[Opening RECORDS SHOWN section]

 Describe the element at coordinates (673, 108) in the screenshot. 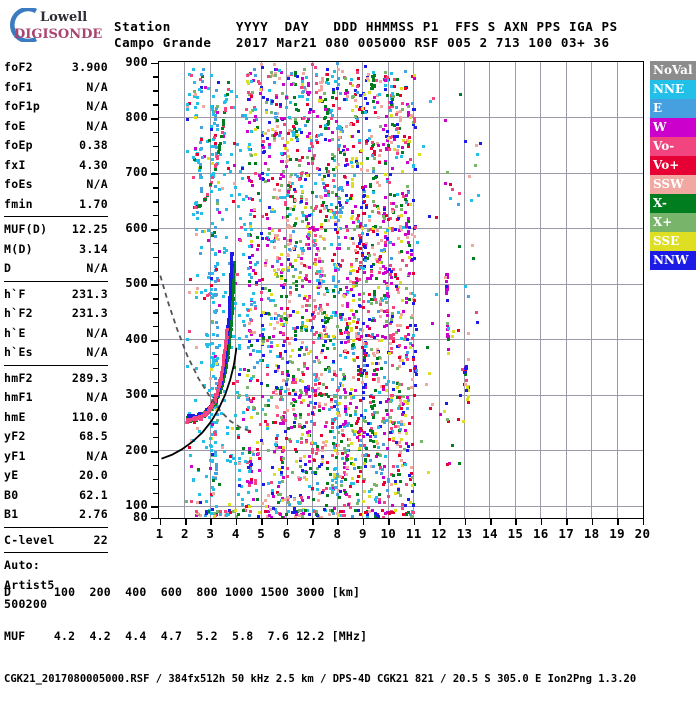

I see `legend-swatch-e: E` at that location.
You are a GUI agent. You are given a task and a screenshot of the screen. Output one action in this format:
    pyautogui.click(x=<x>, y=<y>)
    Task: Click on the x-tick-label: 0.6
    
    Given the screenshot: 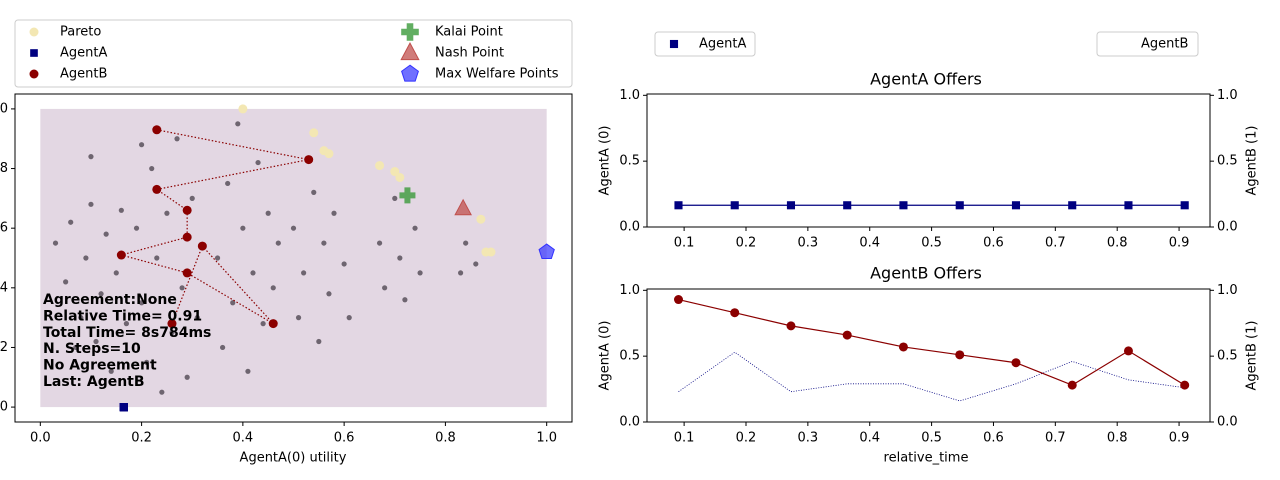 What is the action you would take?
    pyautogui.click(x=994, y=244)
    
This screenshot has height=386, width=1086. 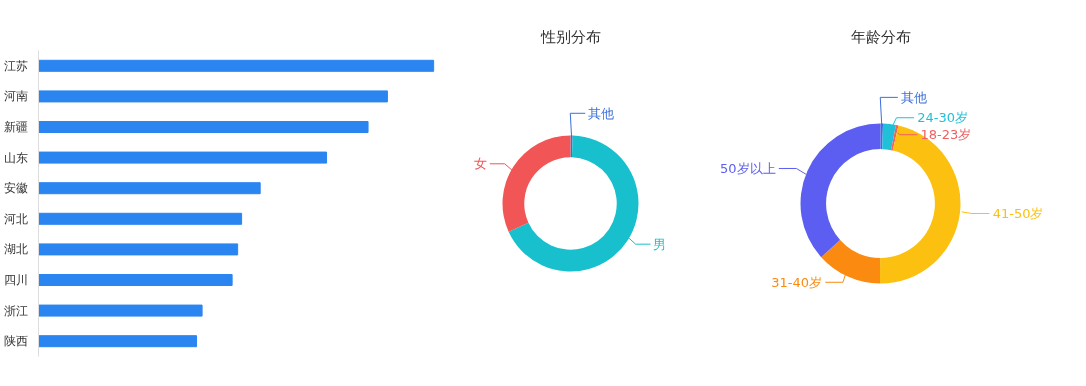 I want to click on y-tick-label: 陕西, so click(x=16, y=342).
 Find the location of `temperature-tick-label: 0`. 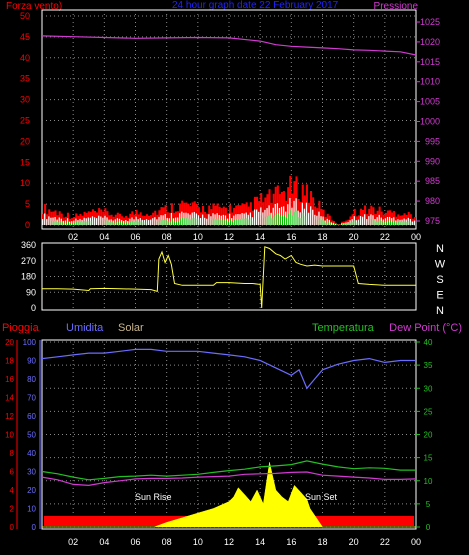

[Closing RECORDS SHOWN section]

◆ WHAT TO WORK ON
Could you lay out everything from the start of the records down through the line containing "at that location." as a JSON list of strings, one string per line, with blank lines and the pictures left out?

◆ SOLUTION TO THIS EXERCISE
[
  " Describe the element at coordinates (673, 108) in the screenshot. ",
  "I see `legend-swatch-e: E` at that location."
]